Though it’s nice to think that organizations are seeing a reprieve from the onslaught of Q2, that doesn’t mean that organizational risk is lower. Here’s why:
Attackers Are Getting More Sophisticated About Phishing
Cybercriminals have been learning from their experiences and are general getting less “buckshot” in their approach in favor of focusing their efforts on “surer things.” As the APWG noted in its Q4 report, “Phishers concentrated on fewer targets during the  holiday season, and hit fewer lower-yielding or experimental targets.”
Bottom line: Fewer phishing emails doesn’t necessarily translate into a lower payoff for attackers (or a lower risk for you).
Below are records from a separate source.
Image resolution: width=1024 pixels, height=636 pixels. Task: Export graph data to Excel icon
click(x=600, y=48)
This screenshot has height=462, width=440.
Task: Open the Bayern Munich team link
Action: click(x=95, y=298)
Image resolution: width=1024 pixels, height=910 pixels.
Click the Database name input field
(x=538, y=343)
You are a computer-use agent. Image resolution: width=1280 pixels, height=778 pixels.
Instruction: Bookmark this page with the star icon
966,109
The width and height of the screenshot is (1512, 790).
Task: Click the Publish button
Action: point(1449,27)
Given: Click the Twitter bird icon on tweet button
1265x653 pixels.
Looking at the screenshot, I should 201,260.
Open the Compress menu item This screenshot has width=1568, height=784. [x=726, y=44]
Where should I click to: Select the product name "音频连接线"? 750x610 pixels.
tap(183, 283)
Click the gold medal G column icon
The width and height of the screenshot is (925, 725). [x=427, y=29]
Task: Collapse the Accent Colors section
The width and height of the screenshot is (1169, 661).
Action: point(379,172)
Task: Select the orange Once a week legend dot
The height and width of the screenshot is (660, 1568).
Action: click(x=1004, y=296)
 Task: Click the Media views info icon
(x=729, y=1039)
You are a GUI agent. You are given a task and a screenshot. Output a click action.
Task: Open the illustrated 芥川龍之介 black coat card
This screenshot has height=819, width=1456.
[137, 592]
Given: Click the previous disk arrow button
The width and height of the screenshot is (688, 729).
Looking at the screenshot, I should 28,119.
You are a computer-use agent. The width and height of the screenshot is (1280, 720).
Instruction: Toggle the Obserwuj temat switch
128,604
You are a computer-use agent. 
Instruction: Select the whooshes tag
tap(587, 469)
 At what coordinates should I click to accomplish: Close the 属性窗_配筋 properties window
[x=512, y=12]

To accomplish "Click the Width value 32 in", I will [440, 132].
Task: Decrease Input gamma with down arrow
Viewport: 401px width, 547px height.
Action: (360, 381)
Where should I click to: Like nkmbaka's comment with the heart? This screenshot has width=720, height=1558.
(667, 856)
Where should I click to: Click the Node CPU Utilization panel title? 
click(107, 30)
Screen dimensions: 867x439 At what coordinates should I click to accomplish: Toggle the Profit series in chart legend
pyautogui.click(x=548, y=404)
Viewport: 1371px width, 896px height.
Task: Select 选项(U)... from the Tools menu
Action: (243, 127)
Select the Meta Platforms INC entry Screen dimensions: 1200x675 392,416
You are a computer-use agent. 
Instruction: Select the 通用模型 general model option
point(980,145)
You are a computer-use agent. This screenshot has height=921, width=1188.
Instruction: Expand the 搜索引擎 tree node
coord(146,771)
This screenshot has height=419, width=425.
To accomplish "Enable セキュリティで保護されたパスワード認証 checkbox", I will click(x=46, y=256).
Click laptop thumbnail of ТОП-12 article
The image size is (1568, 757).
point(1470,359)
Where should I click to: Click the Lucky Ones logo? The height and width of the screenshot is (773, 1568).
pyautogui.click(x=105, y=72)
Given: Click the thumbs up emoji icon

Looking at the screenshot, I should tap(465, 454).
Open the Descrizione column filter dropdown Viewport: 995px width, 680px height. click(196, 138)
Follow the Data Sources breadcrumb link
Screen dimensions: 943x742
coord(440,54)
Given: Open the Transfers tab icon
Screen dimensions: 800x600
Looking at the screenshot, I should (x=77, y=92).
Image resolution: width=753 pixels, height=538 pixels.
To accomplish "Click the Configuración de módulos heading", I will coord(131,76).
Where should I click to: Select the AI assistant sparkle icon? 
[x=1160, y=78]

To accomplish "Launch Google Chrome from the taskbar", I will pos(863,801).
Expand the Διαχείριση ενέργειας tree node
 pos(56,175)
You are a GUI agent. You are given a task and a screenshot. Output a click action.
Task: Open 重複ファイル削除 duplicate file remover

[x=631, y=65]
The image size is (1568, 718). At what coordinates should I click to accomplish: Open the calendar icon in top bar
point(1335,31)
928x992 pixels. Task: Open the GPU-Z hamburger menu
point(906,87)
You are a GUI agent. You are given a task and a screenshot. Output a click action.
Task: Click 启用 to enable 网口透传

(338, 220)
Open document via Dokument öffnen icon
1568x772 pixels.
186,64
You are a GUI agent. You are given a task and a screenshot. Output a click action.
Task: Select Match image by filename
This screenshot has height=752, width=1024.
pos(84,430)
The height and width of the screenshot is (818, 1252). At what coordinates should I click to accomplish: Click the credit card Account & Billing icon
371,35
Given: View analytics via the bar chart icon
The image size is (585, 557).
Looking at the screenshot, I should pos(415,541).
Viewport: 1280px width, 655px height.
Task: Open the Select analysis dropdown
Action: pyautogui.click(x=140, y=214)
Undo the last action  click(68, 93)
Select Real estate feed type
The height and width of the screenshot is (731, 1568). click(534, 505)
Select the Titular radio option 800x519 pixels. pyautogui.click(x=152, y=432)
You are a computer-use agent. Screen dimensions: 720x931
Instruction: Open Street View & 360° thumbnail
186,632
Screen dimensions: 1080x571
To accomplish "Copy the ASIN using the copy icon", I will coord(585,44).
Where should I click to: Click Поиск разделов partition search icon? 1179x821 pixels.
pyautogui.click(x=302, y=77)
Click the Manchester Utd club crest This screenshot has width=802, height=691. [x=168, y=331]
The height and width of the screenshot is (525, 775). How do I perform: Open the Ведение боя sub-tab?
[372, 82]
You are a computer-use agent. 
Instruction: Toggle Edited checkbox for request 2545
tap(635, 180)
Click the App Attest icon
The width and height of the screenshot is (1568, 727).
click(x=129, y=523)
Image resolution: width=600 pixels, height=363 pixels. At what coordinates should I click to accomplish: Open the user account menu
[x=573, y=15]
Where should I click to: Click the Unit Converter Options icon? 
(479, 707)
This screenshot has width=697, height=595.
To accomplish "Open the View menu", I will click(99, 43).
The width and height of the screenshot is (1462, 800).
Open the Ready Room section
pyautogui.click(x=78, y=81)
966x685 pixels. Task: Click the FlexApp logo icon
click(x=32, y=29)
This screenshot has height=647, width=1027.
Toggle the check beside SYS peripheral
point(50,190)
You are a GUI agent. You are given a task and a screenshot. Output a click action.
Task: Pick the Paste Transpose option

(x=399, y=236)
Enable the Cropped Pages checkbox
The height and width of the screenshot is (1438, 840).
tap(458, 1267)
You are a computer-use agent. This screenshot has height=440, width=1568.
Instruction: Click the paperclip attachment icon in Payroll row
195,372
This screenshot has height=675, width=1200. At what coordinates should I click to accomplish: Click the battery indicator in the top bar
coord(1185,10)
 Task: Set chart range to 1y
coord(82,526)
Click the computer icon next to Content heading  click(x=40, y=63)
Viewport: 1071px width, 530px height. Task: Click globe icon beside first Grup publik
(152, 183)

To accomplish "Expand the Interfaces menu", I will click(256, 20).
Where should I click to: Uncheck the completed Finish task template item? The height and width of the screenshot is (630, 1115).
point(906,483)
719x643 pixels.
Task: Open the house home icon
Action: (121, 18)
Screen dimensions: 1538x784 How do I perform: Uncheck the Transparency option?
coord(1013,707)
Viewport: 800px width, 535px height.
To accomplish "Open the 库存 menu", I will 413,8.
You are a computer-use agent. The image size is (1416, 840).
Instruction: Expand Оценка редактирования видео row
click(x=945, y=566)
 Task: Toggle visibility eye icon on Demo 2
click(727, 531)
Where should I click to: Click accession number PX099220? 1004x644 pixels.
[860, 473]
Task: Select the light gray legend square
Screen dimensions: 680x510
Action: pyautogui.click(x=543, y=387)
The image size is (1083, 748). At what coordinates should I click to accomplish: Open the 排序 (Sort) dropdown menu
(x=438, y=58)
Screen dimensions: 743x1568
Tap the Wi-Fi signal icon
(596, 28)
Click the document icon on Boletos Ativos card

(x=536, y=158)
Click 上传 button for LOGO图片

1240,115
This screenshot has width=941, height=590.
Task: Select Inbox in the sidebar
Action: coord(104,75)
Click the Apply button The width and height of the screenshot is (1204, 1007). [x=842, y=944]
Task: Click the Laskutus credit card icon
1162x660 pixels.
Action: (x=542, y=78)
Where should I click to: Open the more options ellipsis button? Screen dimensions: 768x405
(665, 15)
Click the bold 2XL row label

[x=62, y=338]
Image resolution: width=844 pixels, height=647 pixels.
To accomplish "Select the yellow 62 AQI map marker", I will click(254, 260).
Attackers Are Using Other Methods
Social engineering scams yield results in many arenas, not just email inboxes. We’ve long discussed the need for a security awareness training program to extend beyond the phish, and new insights included in the Q4 report from APWG member company Axur support this. As noted by Fabio Ramos, Axur’s CEO, “Criminals are re-inventing themselves all the time. We’ve seen a decrease in the numbers of regular phishing attacks, and an increase in other methods of fraud, such as malware fake services advertised through social media platforms.”
Case in point: Axur’s analysis of 2,000 fraud occurrences targeting Brazilian companies and individuals in Q4 2016 revealed 952 instances of social media scams and 318 mobile app scams — both of which topped the 304 incidents related to traditional phishing fraud. Ramos advised, “We believe that now, more than ever before, efforts should be aimed at reaching out and monitoring several different channels where the frauds can take place.”
Bottom line: Anti-phishing training is a great start, but it’s not the be all and end all of security awareness training.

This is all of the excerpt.